= GIVEN INSTRUCTION =
Copy each of the following items verbatim, line by line.

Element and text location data
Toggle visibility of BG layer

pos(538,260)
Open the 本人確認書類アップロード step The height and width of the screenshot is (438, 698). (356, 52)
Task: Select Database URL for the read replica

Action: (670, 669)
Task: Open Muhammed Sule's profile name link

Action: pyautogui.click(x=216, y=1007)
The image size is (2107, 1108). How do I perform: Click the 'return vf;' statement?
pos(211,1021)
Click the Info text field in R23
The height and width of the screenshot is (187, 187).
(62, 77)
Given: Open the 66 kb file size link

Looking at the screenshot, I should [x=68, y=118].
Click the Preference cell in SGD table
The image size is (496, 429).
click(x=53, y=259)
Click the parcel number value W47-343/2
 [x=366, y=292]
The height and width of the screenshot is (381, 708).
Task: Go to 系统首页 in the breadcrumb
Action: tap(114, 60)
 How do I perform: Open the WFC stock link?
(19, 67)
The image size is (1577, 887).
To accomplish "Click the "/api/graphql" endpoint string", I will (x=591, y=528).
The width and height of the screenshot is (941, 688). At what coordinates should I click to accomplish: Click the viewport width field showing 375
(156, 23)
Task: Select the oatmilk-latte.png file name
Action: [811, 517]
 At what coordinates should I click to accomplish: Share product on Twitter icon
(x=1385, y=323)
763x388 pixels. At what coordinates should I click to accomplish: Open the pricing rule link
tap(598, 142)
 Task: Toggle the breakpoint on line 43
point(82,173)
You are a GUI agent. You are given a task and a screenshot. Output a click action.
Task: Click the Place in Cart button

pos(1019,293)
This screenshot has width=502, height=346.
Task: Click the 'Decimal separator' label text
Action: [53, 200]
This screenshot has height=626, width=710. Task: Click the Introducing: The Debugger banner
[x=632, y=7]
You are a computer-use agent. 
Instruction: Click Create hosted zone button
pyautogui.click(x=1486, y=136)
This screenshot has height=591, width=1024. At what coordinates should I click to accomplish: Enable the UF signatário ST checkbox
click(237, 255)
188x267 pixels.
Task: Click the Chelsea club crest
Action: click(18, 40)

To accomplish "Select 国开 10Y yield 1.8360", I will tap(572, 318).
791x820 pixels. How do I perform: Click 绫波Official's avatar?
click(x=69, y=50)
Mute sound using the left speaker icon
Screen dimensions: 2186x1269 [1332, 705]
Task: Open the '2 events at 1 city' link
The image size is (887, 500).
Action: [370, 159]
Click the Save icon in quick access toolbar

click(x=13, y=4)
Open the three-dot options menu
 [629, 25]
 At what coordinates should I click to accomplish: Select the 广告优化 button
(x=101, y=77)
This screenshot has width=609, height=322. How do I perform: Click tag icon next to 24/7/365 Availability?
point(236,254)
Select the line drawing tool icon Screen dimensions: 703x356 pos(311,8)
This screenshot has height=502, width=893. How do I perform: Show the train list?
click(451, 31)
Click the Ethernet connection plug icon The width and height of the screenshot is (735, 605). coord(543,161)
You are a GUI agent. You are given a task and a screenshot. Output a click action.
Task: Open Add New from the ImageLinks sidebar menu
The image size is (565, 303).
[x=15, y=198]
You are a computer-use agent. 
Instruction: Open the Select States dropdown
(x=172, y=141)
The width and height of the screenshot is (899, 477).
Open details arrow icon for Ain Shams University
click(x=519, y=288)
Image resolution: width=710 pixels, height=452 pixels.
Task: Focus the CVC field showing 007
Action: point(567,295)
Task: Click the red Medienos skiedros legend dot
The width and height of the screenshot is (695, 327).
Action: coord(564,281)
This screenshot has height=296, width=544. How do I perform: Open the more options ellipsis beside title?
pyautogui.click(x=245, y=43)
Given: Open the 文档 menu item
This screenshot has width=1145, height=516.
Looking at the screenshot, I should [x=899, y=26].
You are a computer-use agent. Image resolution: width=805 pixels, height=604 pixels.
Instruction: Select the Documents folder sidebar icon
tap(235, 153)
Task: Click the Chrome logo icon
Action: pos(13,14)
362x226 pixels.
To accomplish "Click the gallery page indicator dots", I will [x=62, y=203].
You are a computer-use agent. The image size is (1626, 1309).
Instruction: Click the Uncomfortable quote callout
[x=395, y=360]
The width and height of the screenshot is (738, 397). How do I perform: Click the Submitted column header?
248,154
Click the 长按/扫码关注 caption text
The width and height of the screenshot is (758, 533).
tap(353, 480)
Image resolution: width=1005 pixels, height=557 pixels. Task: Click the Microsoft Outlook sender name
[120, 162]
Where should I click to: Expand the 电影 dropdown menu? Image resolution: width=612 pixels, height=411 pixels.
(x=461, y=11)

= SOLUTION FOR THIS PROBLEM =
Toggle visibility of BG layer

pos(538,260)
Open the 本人確認書類アップロード step The height and width of the screenshot is (438, 698). (356, 52)
Task: Select Database URL for the read replica

Action: (670, 669)
Task: Open Muhammed Sule's profile name link

Action: pyautogui.click(x=216, y=1007)
The image size is (2107, 1108). How do I perform: Click the 'return vf;' statement?
pos(211,1021)
Click the Info text field in R23
The height and width of the screenshot is (187, 187).
(62, 77)
Given: Open the 66 kb file size link

Looking at the screenshot, I should [x=68, y=118].
Click the Preference cell in SGD table
The image size is (496, 429).
click(x=53, y=259)
Click the parcel number value W47-343/2
 [x=366, y=292]
The height and width of the screenshot is (381, 708).
Task: Go to 系统首页 in the breadcrumb
Action: tap(114, 60)
 How do I perform: Open the WFC stock link?
(19, 67)
The image size is (1577, 887).
To accomplish "Click the "/api/graphql" endpoint string", I will (x=591, y=528).
The width and height of the screenshot is (941, 688). At what coordinates should I click to accomplish: Click the viewport width field showing 375
(156, 23)
Task: Select the oatmilk-latte.png file name
Action: [811, 517]
 At what coordinates should I click to accomplish: Share product on Twitter icon
(x=1385, y=323)
763x388 pixels. At what coordinates should I click to accomplish: Open the pricing rule link
tap(598, 142)
 Task: Toggle the breakpoint on line 43
point(82,173)
You are a GUI agent. You are given a task and a screenshot. Output a click action.
Task: Click the Place in Cart button

pos(1019,293)
This screenshot has width=502, height=346.
Task: Click the 'Decimal separator' label text
Action: [53, 200]
This screenshot has height=626, width=710. Task: Click the Introducing: The Debugger banner
[x=632, y=7]
You are a computer-use agent. 
Instruction: Click Create hosted zone button
pyautogui.click(x=1486, y=136)
This screenshot has height=591, width=1024. At what coordinates should I click to accomplish: Enable the UF signatário ST checkbox
click(237, 255)
188x267 pixels.
Task: Click the Chelsea club crest
Action: click(18, 40)

To accomplish "Select 国开 10Y yield 1.8360", I will tap(572, 318).
791x820 pixels. How do I perform: Click 绫波Official's avatar?
click(x=69, y=50)
Mute sound using the left speaker icon
Screen dimensions: 2186x1269 [1332, 705]
Task: Open the '2 events at 1 city' link
The image size is (887, 500).
Action: [370, 159]
Click the Save icon in quick access toolbar

click(x=13, y=4)
Open the three-dot options menu
 [629, 25]
 At what coordinates should I click to accomplish: Select the 广告优化 button
(x=101, y=77)
This screenshot has width=609, height=322. How do I perform: Click tag icon next to 24/7/365 Availability?
point(236,254)
Select the line drawing tool icon Screen dimensions: 703x356 pos(311,8)
This screenshot has height=502, width=893. How do I perform: Show the train list?
click(451, 31)
Click the Ethernet connection plug icon The width and height of the screenshot is (735, 605). coord(543,161)
You are a GUI agent. You are given a task and a screenshot. Output a click action.
Task: Open Add New from the ImageLinks sidebar menu
The image size is (565, 303).
[x=15, y=198]
You are a computer-use agent. 
Instruction: Open the Select States dropdown
(x=172, y=141)
The width and height of the screenshot is (899, 477).
Open details arrow icon for Ain Shams University
click(x=519, y=288)
Image resolution: width=710 pixels, height=452 pixels.
Task: Focus the CVC field showing 007
Action: point(567,295)
Task: Click the red Medienos skiedros legend dot
The width and height of the screenshot is (695, 327).
Action: coord(564,281)
This screenshot has height=296, width=544. How do I perform: Open the more options ellipsis beside title?
pyautogui.click(x=245, y=43)
Given: Open the 文档 menu item
This screenshot has width=1145, height=516.
Looking at the screenshot, I should [x=899, y=26].
You are a computer-use agent. Image resolution: width=805 pixels, height=604 pixels.
Instruction: Select the Documents folder sidebar icon
tap(235, 153)
Task: Click the Chrome logo icon
Action: pos(13,14)
362x226 pixels.
To accomplish "Click the gallery page indicator dots", I will [x=62, y=203].
You are a computer-use agent. The image size is (1626, 1309).
Instruction: Click the Uncomfortable quote callout
[x=395, y=360]
The width and height of the screenshot is (738, 397). How do I perform: Click the Submitted column header?
248,154
Click the 长按/扫码关注 caption text
The width and height of the screenshot is (758, 533).
tap(353, 480)
Image resolution: width=1005 pixels, height=557 pixels. Task: Click the Microsoft Outlook sender name
[120, 162]
Where should I click to: Expand the 电影 dropdown menu? Image resolution: width=612 pixels, height=411 pixels.
(x=461, y=11)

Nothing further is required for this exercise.